Finding rectangles in a 2d block grid

Call the width and height of the input array W and H respectively.

  1. Run this clever O(WH) algorithm for determining the largest rectangle, but instead of tracking just the single largest rectangle, for each (x, y) location record in a W*H matrix the width and height of (one or all of) the largest rectangles whose top-left corner is (x, y), updating these values as you go.
  2. Loop through this matrix, adding each sufficiently-large rectangle in it to a max-heap ordered by area (width * height).
  3. Read entries out of this heap; they will be produced in decreasing area order. With every entry read whose top-left corner is (x, y) and which has width w and height h, mark each of the wh locations included in the rectangle as “used” in a WH bit array. When reading rectangles from the heap, we must discard any rectangles that contain “used” squares to avoid producing overlapping rectangles.

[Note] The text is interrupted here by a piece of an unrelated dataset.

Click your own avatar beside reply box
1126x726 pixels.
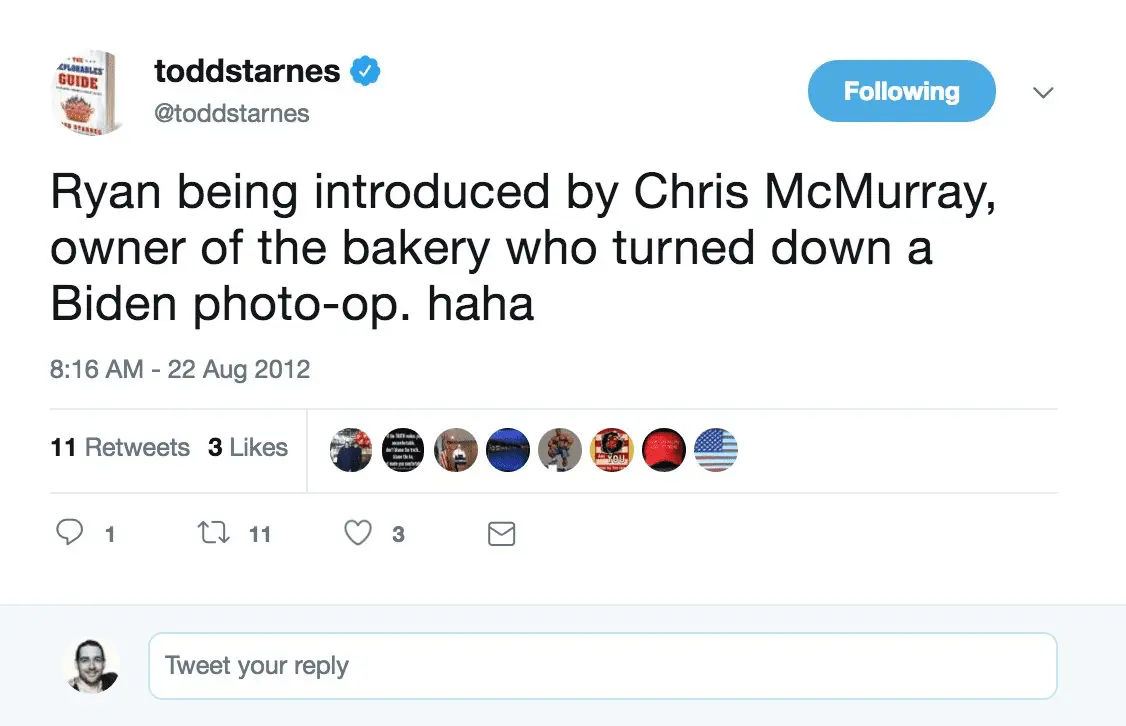point(92,665)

It’s sufficient to check just the four edges of each candidate rectangle against the “used” array, since the only other way that the candidate rectangle could overlap another rectangle would be if the latter rectangle was completely contained by it, which is impossible due to the fact that we are reading rectangles in decreasing area order.

This approach is “greedy” insofar as it won’t guarantee to choose the largest sequence of rectangles overall if there are multiple ways to carve a solid coloured region into maximal rectangles. (E.g. it might be that there are several rectangles whose top-left corner is at (10, 10) and which have an area of 16: 16×1, 8×2, 4×4, 2×8, 1×16. In this case one choice might produce bigger rectangles “downstream” but my algorithm doesn’t guarantee to make that choice.) If necessary you could find this overall optimal series of rectangles using backtracking, though I suspect this could be very slow in the worst case.

The maximum-rectangle algorithm I mention is designed for single-colour rectangles, but if you can’t adapt it to your multi-colour problem you can simply run it once for each colour before starting step 2.